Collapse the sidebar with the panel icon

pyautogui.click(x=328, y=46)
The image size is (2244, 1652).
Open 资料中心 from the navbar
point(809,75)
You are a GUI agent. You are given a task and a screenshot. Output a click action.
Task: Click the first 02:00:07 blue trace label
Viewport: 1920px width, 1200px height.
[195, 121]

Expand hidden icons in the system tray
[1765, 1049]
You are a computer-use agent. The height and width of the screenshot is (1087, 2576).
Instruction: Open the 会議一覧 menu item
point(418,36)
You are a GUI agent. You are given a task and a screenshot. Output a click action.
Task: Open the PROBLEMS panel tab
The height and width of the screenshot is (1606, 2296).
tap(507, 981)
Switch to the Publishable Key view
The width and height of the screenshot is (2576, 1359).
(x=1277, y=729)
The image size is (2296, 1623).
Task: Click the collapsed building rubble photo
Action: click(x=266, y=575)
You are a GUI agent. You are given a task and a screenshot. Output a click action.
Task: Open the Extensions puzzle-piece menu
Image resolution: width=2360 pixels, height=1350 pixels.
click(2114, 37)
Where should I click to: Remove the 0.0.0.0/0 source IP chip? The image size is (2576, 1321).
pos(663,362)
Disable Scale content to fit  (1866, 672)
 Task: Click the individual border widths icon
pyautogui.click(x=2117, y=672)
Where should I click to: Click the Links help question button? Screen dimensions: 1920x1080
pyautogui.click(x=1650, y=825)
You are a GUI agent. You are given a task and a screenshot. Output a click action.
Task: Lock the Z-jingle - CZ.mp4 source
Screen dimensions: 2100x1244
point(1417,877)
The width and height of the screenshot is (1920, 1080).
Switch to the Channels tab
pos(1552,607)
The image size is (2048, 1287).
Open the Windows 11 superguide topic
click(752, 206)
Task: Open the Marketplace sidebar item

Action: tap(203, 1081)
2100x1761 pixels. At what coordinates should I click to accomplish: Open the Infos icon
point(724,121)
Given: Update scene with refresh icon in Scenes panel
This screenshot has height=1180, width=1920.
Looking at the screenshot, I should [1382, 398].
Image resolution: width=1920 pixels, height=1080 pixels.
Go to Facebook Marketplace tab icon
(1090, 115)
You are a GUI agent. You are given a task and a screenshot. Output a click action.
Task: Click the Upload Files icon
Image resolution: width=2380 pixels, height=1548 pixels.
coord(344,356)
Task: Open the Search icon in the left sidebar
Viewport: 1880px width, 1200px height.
════
◆ PROBLEM STATEMENT:
Take the material above and print all of it exactly.

◆ SOLUTION:
Collapse the sidebar with the panel icon

pyautogui.click(x=328, y=46)
The image size is (2244, 1652).
Open 资料中心 from the navbar
point(809,75)
You are a GUI agent. You are given a task and a screenshot. Output a click action.
Task: Click the first 02:00:07 blue trace label
Viewport: 1920px width, 1200px height.
[195, 121]

Expand hidden icons in the system tray
[1765, 1049]
You are a computer-use agent. The height and width of the screenshot is (1087, 2576).
Instruction: Open the 会議一覧 menu item
point(418,36)
You are a GUI agent. You are given a task and a screenshot. Output a click action.
Task: Open the PROBLEMS panel tab
The height and width of the screenshot is (1606, 2296).
tap(507, 981)
Switch to the Publishable Key view
The width and height of the screenshot is (2576, 1359).
(x=1277, y=729)
The image size is (2296, 1623).
Task: Click the collapsed building rubble photo
Action: click(x=266, y=575)
You are a GUI agent. You are given a task and a screenshot. Output a click action.
Task: Open the Extensions puzzle-piece menu
Image resolution: width=2360 pixels, height=1350 pixels.
click(2114, 37)
Where should I click to: Remove the 0.0.0.0/0 source IP chip? The image size is (2576, 1321).
pos(663,362)
Disable Scale content to fit  (1866, 672)
 Task: Click the individual border widths icon
pyautogui.click(x=2117, y=672)
Where should I click to: Click the Links help question button? Screen dimensions: 1920x1080
pyautogui.click(x=1650, y=825)
You are a GUI agent. You are given a task and a screenshot. Output a click action.
Task: Lock the Z-jingle - CZ.mp4 source
Screen dimensions: 2100x1244
point(1417,877)
The width and height of the screenshot is (1920, 1080).
Switch to the Channels tab
pos(1552,607)
The image size is (2048, 1287).
Open the Windows 11 superguide topic
click(752, 206)
Task: Open the Marketplace sidebar item

Action: tap(203, 1081)
2100x1761 pixels. At what coordinates should I click to accomplish: Open the Infos icon
point(724,121)
Given: Update scene with refresh icon in Scenes panel
This screenshot has height=1180, width=1920.
Looking at the screenshot, I should [1382, 398].
Image resolution: width=1920 pixels, height=1080 pixels.
Go to Facebook Marketplace tab icon
(1090, 115)
You are a GUI agent. You are given a task and a screenshot. Output a click action.
Task: Click the Upload Files icon
Image resolution: width=2380 pixels, height=1548 pixels.
coord(344,356)
Task: Open the Search icon in the left sidebar
Viewport: 1880px width, 1200px height.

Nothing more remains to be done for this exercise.